**Try it**
Using the data that follows, output only the lines from the line with "Image resolution: width=1270" up to and including the line with "the Data Pipeline", exactly, leaving pictures aside.
** Source information follows **
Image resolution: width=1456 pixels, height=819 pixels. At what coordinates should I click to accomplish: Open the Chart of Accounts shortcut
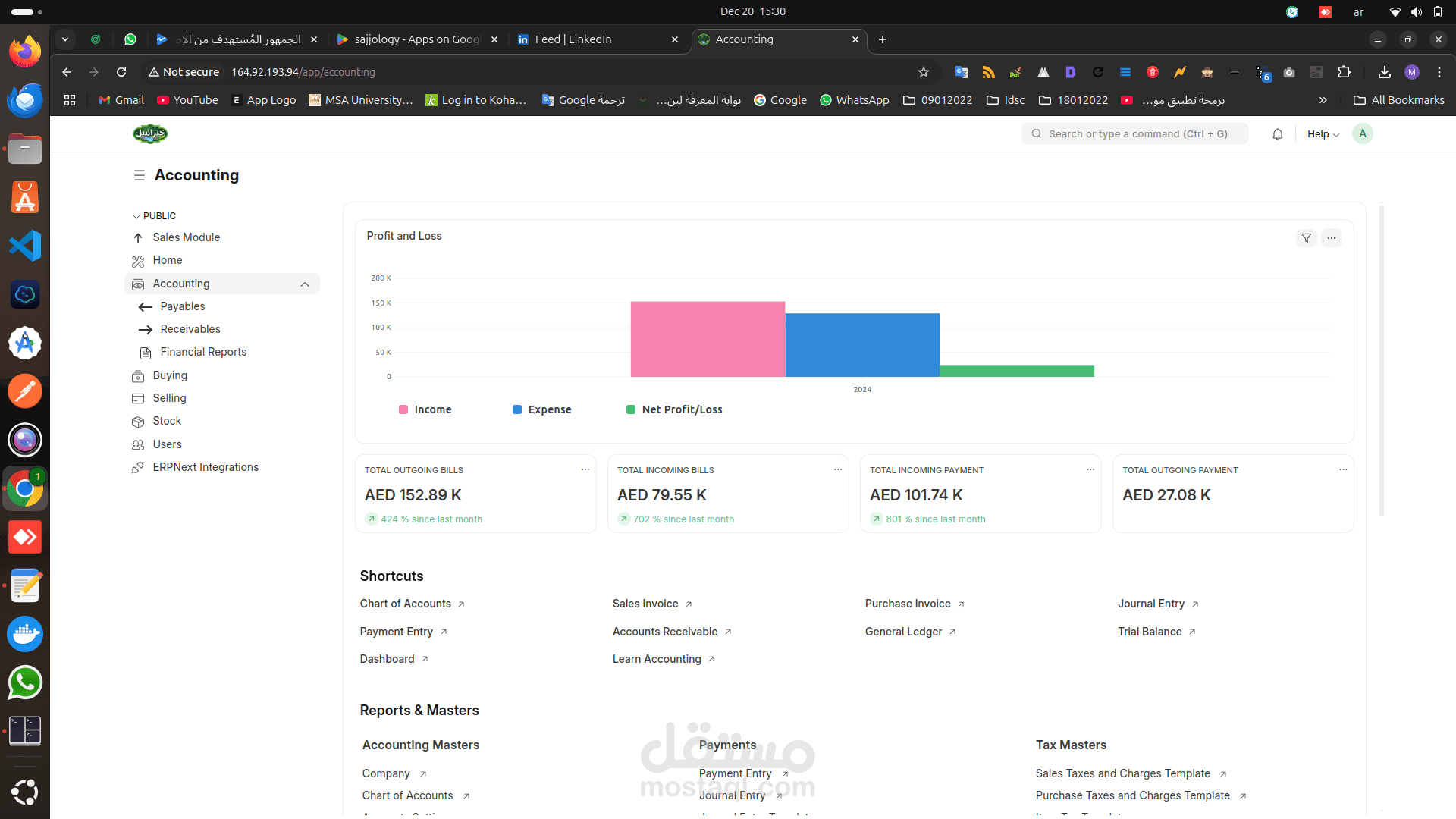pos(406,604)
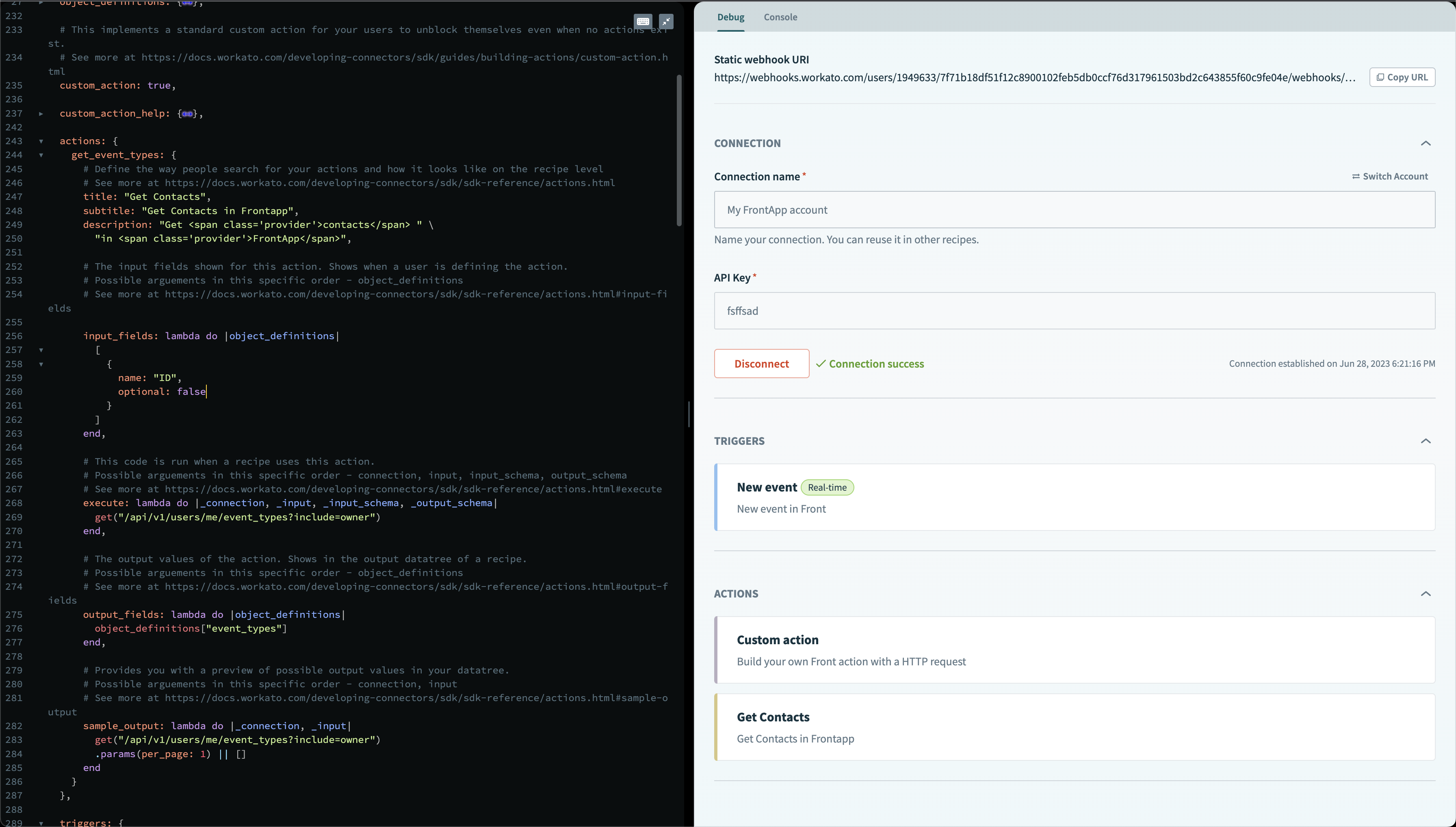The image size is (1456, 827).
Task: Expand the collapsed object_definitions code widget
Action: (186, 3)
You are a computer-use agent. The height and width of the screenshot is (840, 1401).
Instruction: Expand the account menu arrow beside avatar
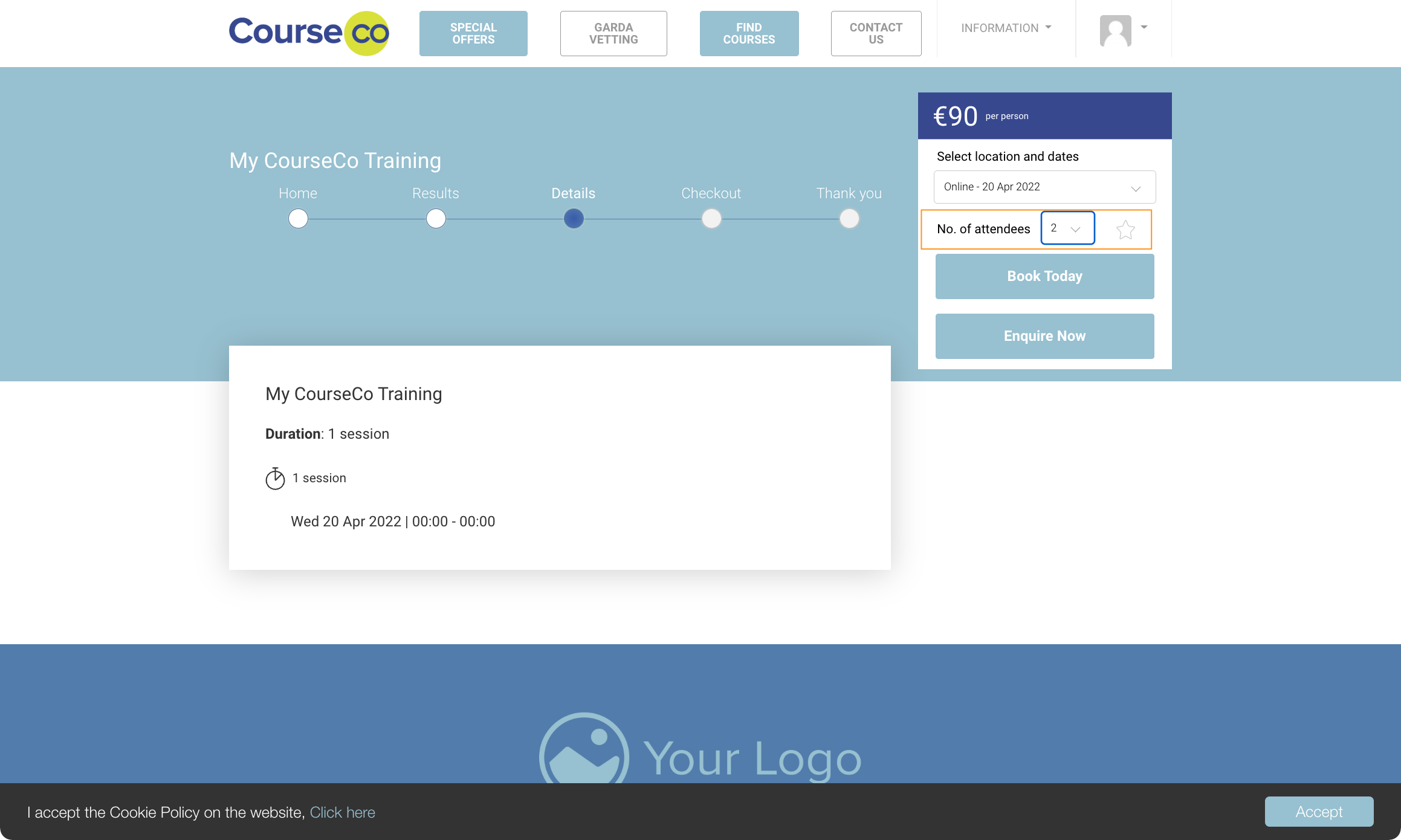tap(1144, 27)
** End of Source information **
** Source information follows **
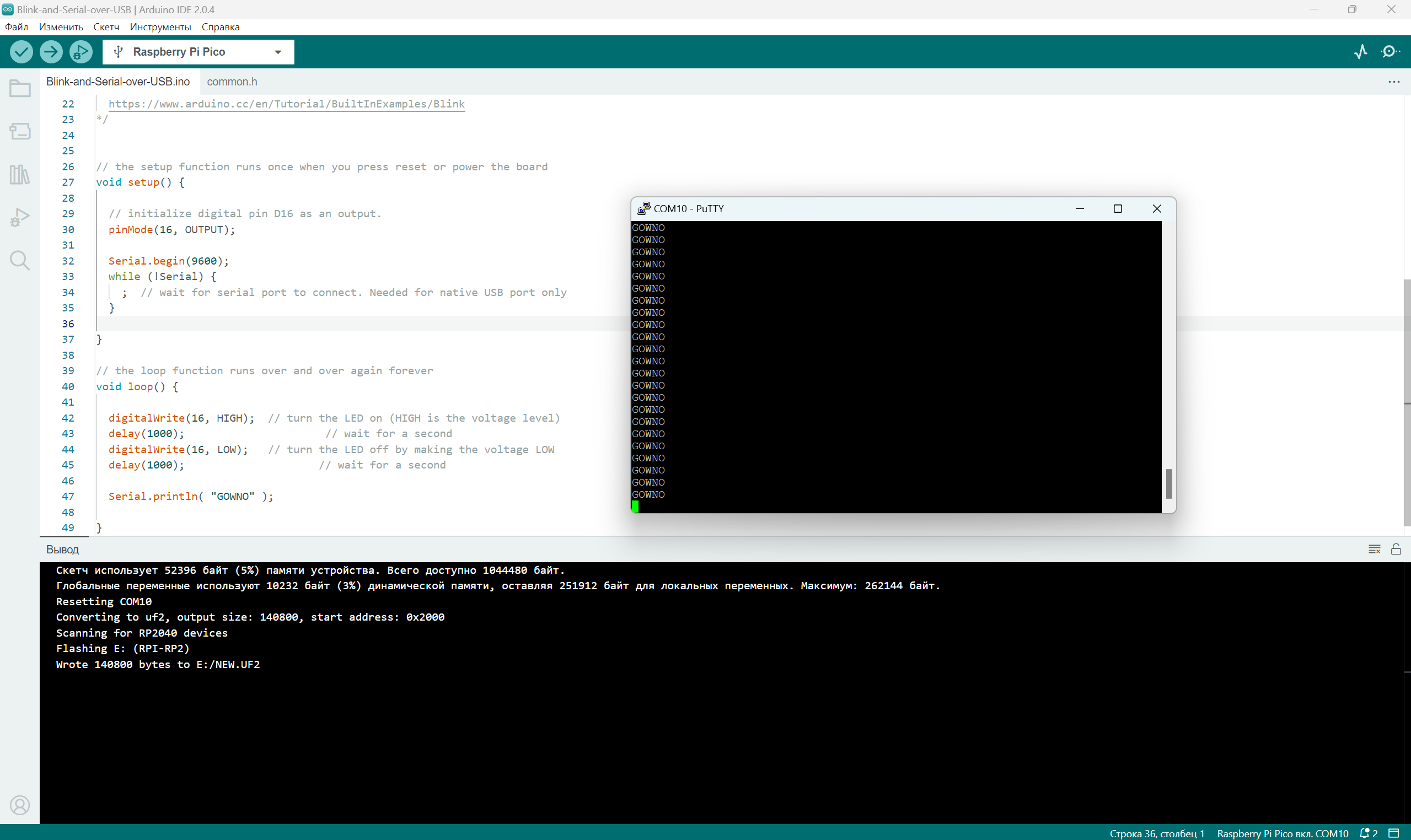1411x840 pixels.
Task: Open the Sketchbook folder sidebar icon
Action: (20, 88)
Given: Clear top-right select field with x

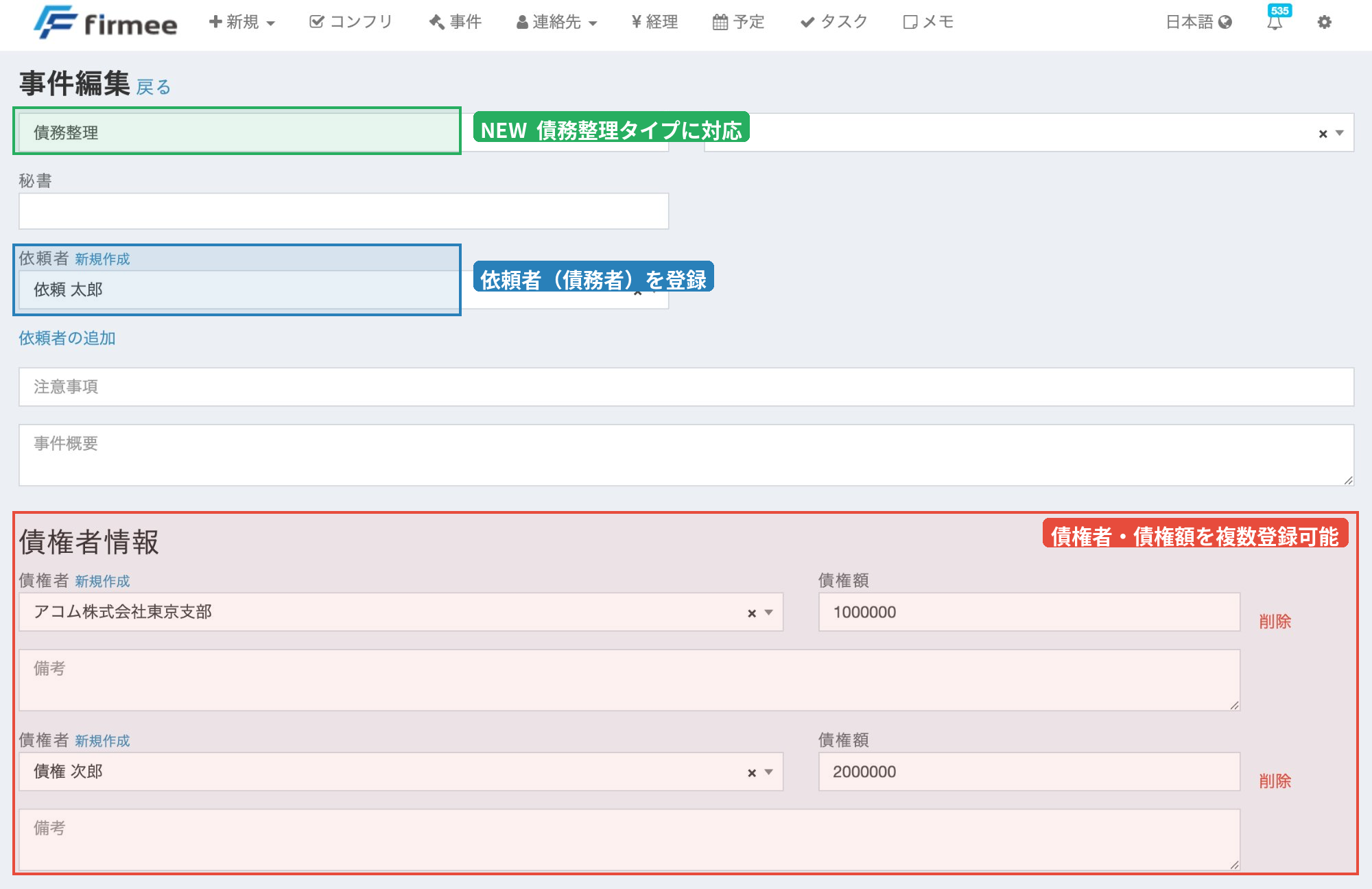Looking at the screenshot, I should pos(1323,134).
** End of Source information **
** Source information follows **
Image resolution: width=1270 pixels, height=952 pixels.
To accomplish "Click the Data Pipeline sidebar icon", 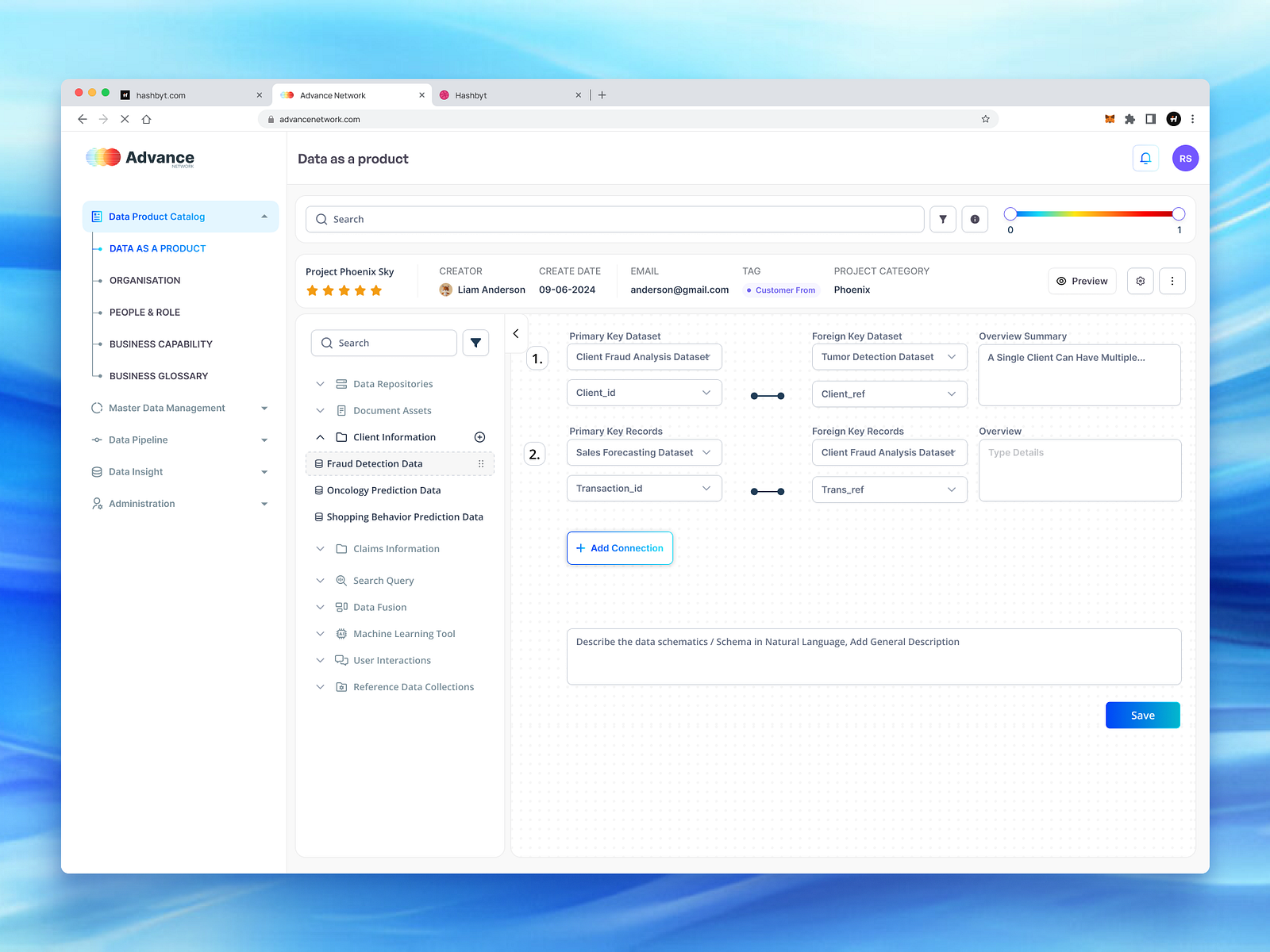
** End of Source information **
**Exercise solution**
Image resolution: width=1270 pixels, height=952 pixels.
To accomplish "Click the Data Pipeline sidebar icon", 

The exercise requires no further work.